• [Input data]:
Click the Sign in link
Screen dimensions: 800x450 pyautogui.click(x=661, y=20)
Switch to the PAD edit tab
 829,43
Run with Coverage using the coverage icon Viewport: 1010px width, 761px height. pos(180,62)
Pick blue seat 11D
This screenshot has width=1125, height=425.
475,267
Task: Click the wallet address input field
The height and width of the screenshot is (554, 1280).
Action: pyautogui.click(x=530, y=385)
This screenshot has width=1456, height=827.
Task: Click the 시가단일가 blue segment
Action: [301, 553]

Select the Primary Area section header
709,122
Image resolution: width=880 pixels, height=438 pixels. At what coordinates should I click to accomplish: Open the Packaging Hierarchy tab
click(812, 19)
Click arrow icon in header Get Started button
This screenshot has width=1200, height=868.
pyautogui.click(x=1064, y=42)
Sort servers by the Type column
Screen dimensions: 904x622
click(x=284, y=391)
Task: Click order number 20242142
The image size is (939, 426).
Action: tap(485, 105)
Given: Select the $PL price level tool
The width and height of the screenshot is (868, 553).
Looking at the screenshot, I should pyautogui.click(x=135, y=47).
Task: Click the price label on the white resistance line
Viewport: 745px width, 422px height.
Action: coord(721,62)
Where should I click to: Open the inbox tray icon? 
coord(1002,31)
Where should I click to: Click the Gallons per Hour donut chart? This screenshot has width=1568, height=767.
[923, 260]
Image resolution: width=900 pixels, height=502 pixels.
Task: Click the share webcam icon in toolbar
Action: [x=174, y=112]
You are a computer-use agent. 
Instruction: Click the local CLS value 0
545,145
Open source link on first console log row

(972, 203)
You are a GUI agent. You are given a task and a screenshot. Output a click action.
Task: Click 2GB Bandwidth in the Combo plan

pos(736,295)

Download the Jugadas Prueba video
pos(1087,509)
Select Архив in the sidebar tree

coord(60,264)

• [Task statement]:
Of all the entries above, output exactly the lines between the one holding "Run with Coverage" and the one holding "Task: Click the wallet address input field", inclusive.

• [Exercise solution]:
Run with Coverage using the coverage icon Viewport: 1010px width, 761px height. pos(180,62)
Pick blue seat 11D
This screenshot has width=1125, height=425.
475,267
Task: Click the wallet address input field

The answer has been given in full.